As the age wave washes over Minnesota, innovation is vital to ensure that seniors get the support they need to age in place and lead active lives. But limitations too often come with aging. Driving and getting around can be a challenge, particularly for those on farms or in small communities that don't have a store or clinic.

That's where the Prairie Five bus comes in. The idea is to bring support and services to seniors in their communities or even on their doorstep. A retrofitted bus, now known as the Mobile Community Center for Older Adults, took its maiden voyage last month. The nonprofit is believed to be the first to pilot a project like this in Minnesota.
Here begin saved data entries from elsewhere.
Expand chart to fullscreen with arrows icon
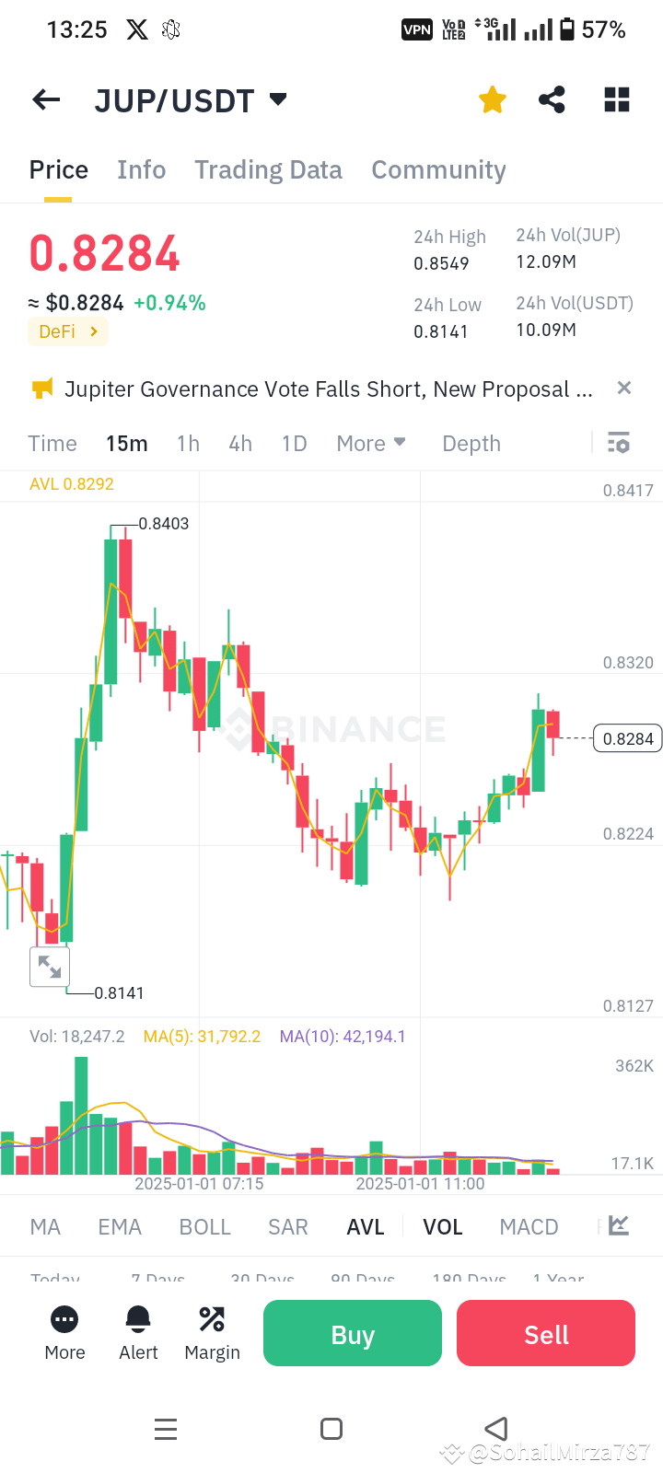point(50,967)
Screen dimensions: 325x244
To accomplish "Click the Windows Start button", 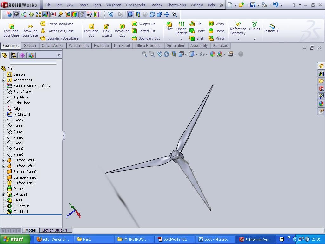I will click(15, 239).

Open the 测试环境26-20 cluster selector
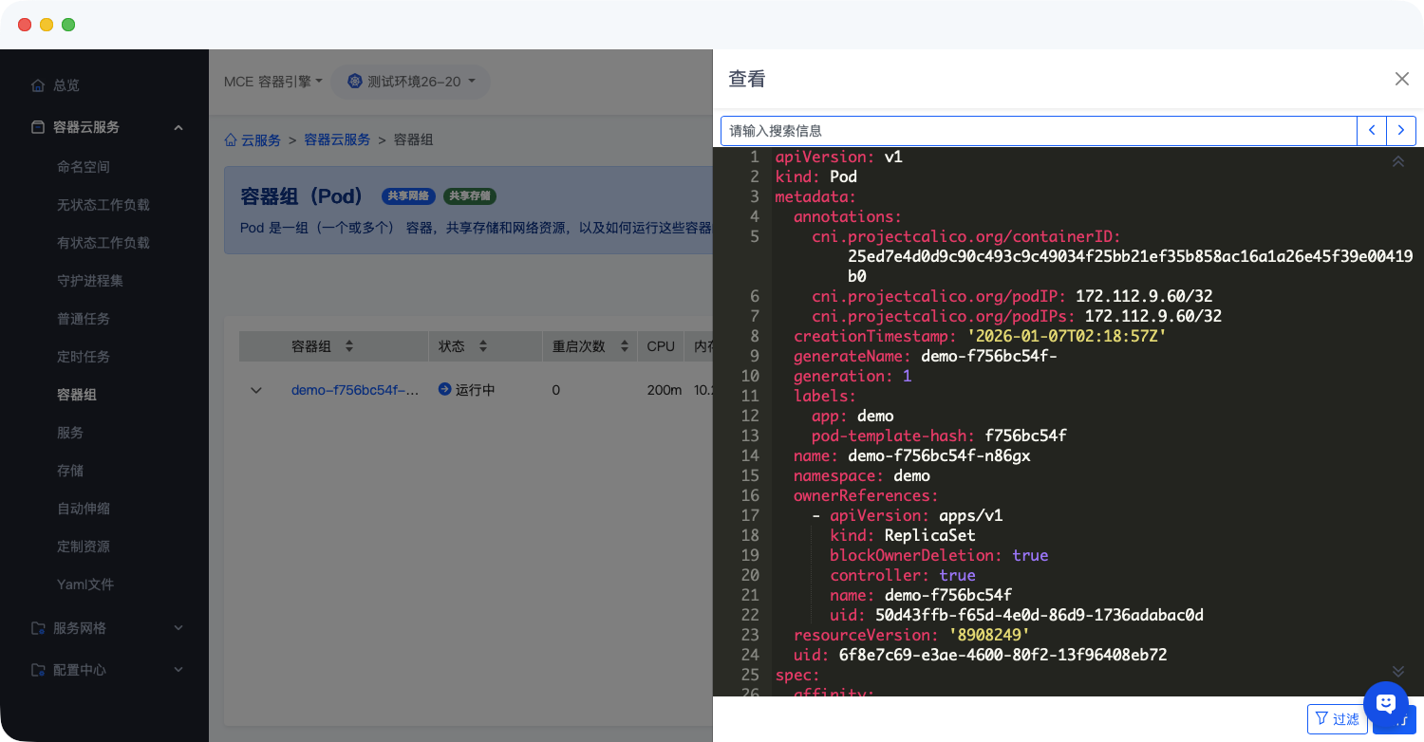coord(416,82)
Counties served are Swift, Big Stone, Chippewa, Lac qui Parle and Yellow Medicine.

Amenities on board include laptops, high-speed internet, a 32-inch monitor and seating for eight. These capabilities can help with telemedicine appointments, researching Medicare enrollment or videoconferencing faraway grandkids. One likely upcoming use: using the bus as a mobile flu shot clinic. There's a lift for wheelchairs or walkers, and a coffee pot, just inside the door, is always brewing.

The bus was purchased and retrofitted with a "Live Well at Home" grant from the Minnesota Department of Human Services. Laura Thomas, a Prairie Five staffer, says people are excited when the bus pulls up, and they share her pride in piloting the effort. "This is something folks here can feel real proud of," Thomas said. She's right.

The mobile center is both pragmatic and pioneering. This is a smart idea that could potentially help many other elders around Minnesota. Well done.